Thesen, Theorie und Slapstick

Mit einer Mischung aus Agitprop-Theater, Filmessay und burlesker Komödie inklusive dosierter Slapstick-Einlassungen – Radlmaier spielt wie ein derangierter Pierre Richard, der sich in einem Film aus Godards maoistischer Phase verirrt hat – arbeitet sich „Selbstkritik“ an einem ganzen Thesenkatalog zum richtigen Leben im falschen ab. Jede einzelne These wird hübsch kadriert in bewegten Tableaus ausgestellt. Dabei erweist sich Radlmaier als Stilist der politischen Filmtheorie: Die Apfelbäume leuchten in satten Farben, die Sonnenuntergänge glühen pittoresk wie in einem sowjetischen Kolchose-Musical in schönster Sovcolor. „Darum machen wir Kunst“, beschwört Julian seinen radikalen Ennui, „damit die Möglichkeit als Form überlebt.“

Plötzlich landet Julian auf dem Festival von Venedig

Mit diskursivem Humor hat sich schon Radlmaiers DFFB-Studienkollege Max Linz in „Ich will mich nicht künstlich aufregen“ dem Kulturbetrieb zugewandt.
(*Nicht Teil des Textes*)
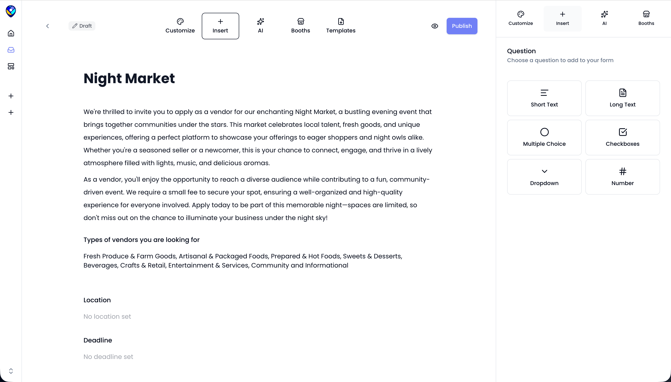The width and height of the screenshot is (671, 382).
Task: Add a Multiple Choice question
Action: pyautogui.click(x=544, y=137)
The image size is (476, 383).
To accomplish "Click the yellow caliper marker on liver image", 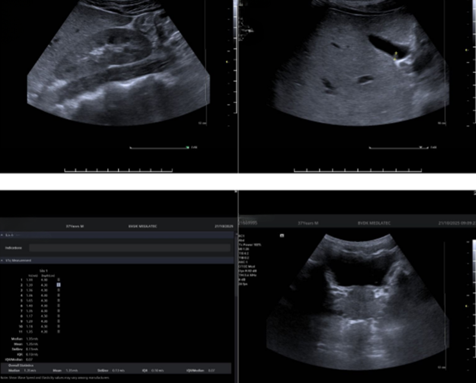I will [x=394, y=55].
Die Ansätze sind vergleichbar und doch grundverschieden. Wo Linz auf hochverdichtete Weise eine Archäologie historischer Formen des politischen Filmemachens betreibt, ist „Selbstkritik“ in seiner Zitatwut freier, mäandernder. Der Umsturz ist in dieser naiven Sicht immerhin noch denkbar.

Hong und Sancho brechen mit einem Franz-von-Assisi-Charakter nach Italien auf, doch der hat den Gesang der Vögel falsch gedeutet. Und Julian landet mit seinem Film, dem man hier beim Entstehen zusieht, auf dem Festival in Venedig, wo er im Publikumsgespräch endgültig vor den Widersprüchen kapituliert: Er verwandelt sich in den titelgebenden Vierbeiner. Die Parabel entlarvt sich sozusagen als Bestiarium. Der Regisseur ist ein Hund der Verhältnisse.

In sechs Berliner Kinos.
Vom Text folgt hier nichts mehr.